Extrait du texte.
++++
B. Questions aux États
- Comment évaluez-vous les perceptions dans votre pays, et quelles initiatives concrètes votre gouvernement a-t-il prises contre toute stigmatisation et permettre, par la législation et la pratique, ce qui suit:
- La participation aux affaires publiques dans les processus de prise de décisions au-delà des élections.
- Le travail des organisations non gouvernementales, de la société civile et des mouvements de défense des droits (y compris ceux financés par l'étranger) aux niveaux national et international. Veuillez fournir des détails et des exemples concrets.
- L'exercice des droits à la liberté de réunion pacifique et d'association, y compris sur des questions qui peuvent être considérées comme critiques à l'égard du gouvernement et de ses politiques. Veuillez fournir des détails et des exemples concrets.
- La formation et l'adhésion à des syndicats et leurs actions, y compris leur droit de grève. Veuillez fournir des détails et des exemples concrets.
++++
Tâche énoncée A. Exprime sous forme de liste JSON de chaînes les lignes des entrées. Commence à la ligne qui contient "588x1520 pixels." et va jusqu'à la fin des entrées, bornes comprises, avec une chaîne par ligne, sans les lignes vides et sans les images.
Le texte et les entrées proviennent de sources différentes.

Liste des données
++++
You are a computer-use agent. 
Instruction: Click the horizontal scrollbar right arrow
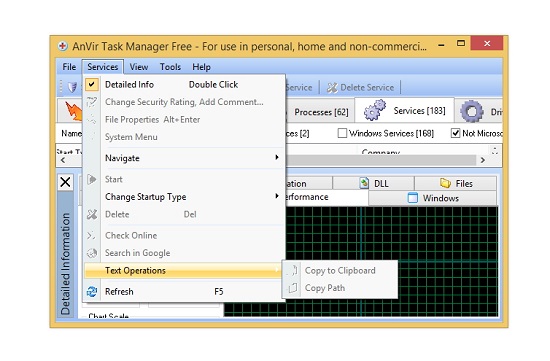click(x=483, y=160)
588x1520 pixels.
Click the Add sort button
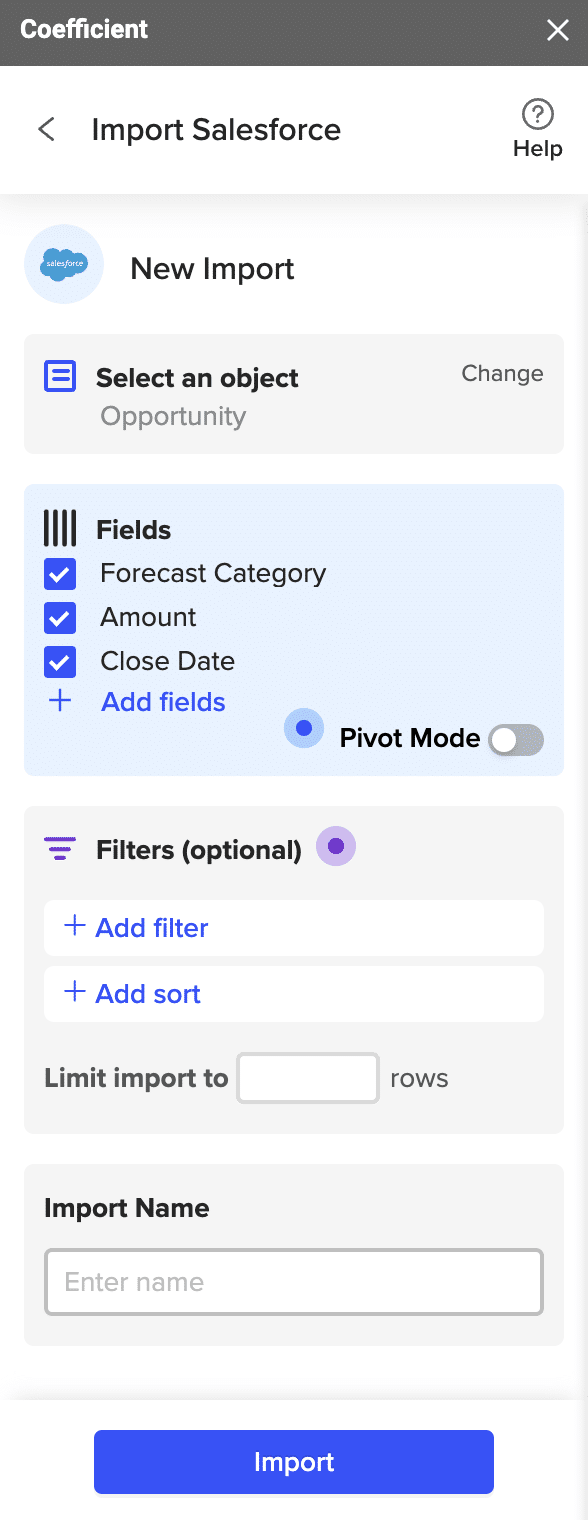pyautogui.click(x=294, y=994)
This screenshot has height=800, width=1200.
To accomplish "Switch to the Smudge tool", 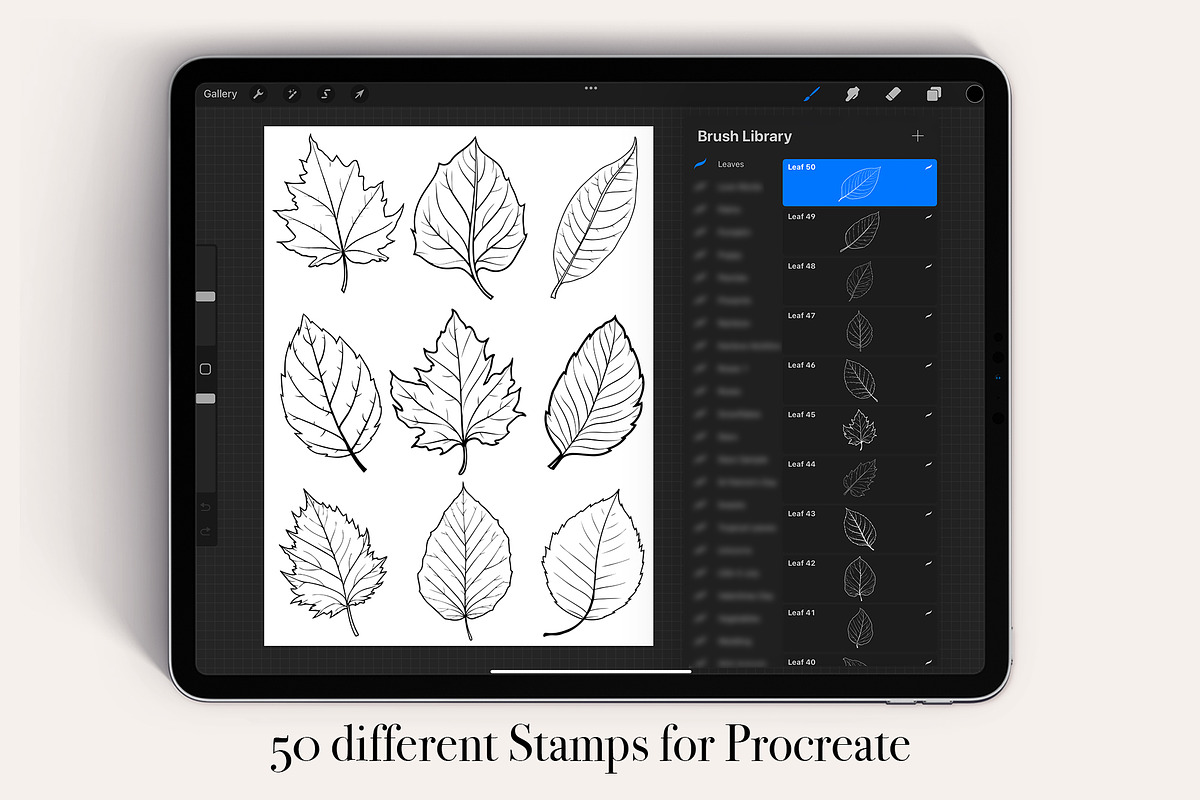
++++
Tâche énoncée B. Rédige la suite des questions aux États sur la participation aux affaires publiques et les libertés de la société civile, en reprenant après la dernière phrase donnée.

Réponse rédigée A.
[
  "588x1520 pixels.",
  "Click the Add sort button",
  "pyautogui.click(x=294, y=994)",
  "This screenshot has height=800, width=1200.",
  "To accomplish \"Switch to the Smudge tool\", "
]

Réponse rédigée B.
- L'activisme, le plaidoyer et la mise en œuvre de projets visant à faire progresser : i) l'égalité des sexes et les autres droits des femmes, ii) la protection contre la violence et la discrimination fondées sur l'orientation sexuelle et l'identité de genre, iii) la protection contre le racisme et la progression des droits des personnes appartenant à des minorités nationales, ethniques, religieuses et/ou linguistiques, iv) les droits des personnes d'ascendance africaine et des peuples autochtones, v) le changement climatique et d'autres programmes environnementaux, vi) la consolidation de la paix, la vérité, la réconciliation, la mémoire et d'autres programmes connexes, entre autres. Veuillez fournir des détails et des exemples concrets, le cas échéant.
- Quelle a été la réponse de votre gouvernement à l'activisme en faveur des droits humains du peuple palestinien, du cessez-le-feu à Gaza et de l'obligation de rendre compte des violations du droit pénal international commises à l'encontre du peuple palestinien (si de telles activités ont eu lieu dans votre juridiction) ? Quelles mesures votre gouvernement a-t-il prises pour lutter contre la stigmatisation dans le contexte de ces manifestations, y compris en ce qui concerne toute mesure spécifique prise par les autorités en réponse à ces manifestations ?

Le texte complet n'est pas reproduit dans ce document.